■ Work item ■
In the listing below, find the line with "Click the Cancel button" and the line with "This screenshot has width=1231, height=609.". Repeat those two lines and all lines between them exactly.
START Provided records
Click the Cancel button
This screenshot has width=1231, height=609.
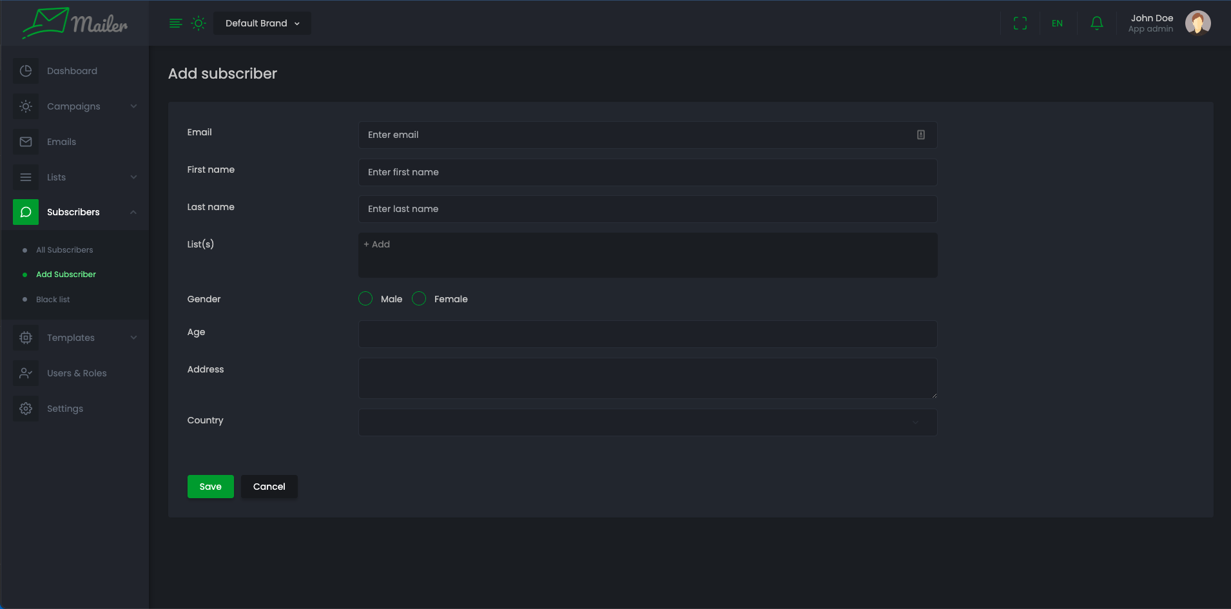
END Provided records
START Provided records
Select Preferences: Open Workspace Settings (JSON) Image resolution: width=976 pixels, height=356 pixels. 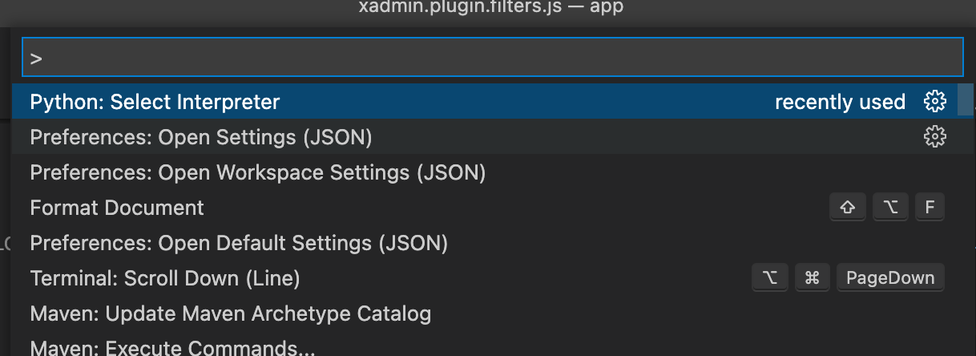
END Provided records
START Provided records
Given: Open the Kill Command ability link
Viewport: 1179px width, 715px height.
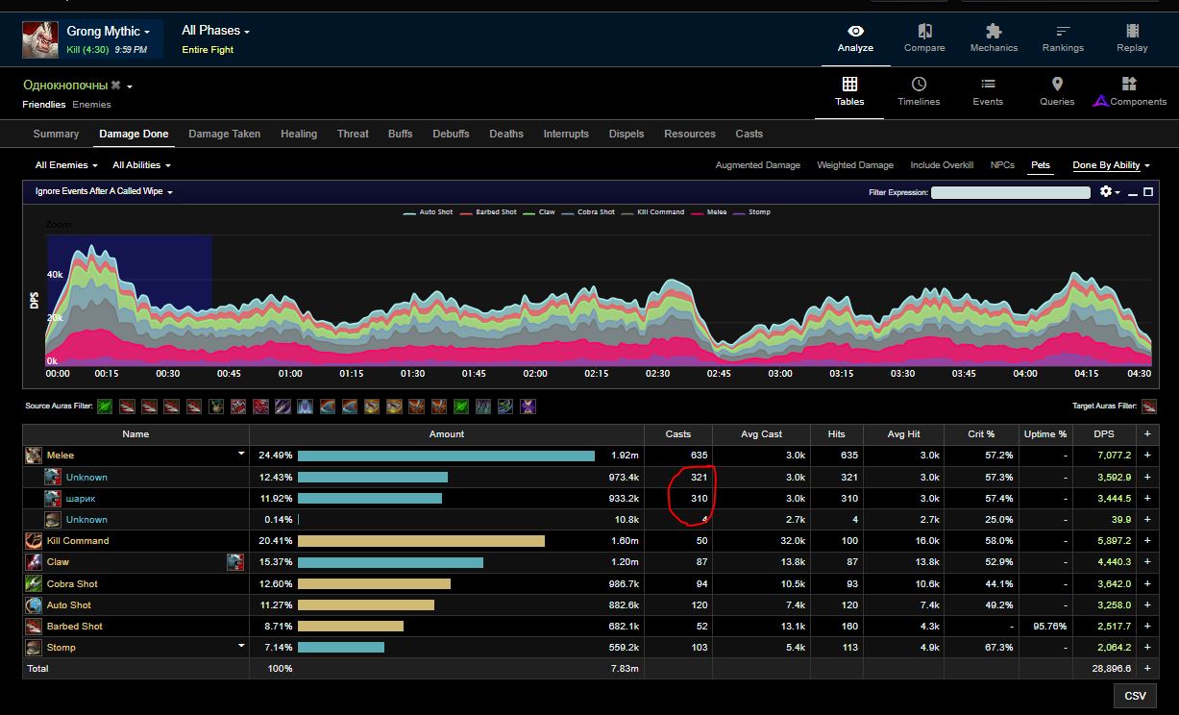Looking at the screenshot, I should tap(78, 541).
END Provided records
■ Exercise answer ■
Click the Cancel button
This screenshot has width=1231, height=609.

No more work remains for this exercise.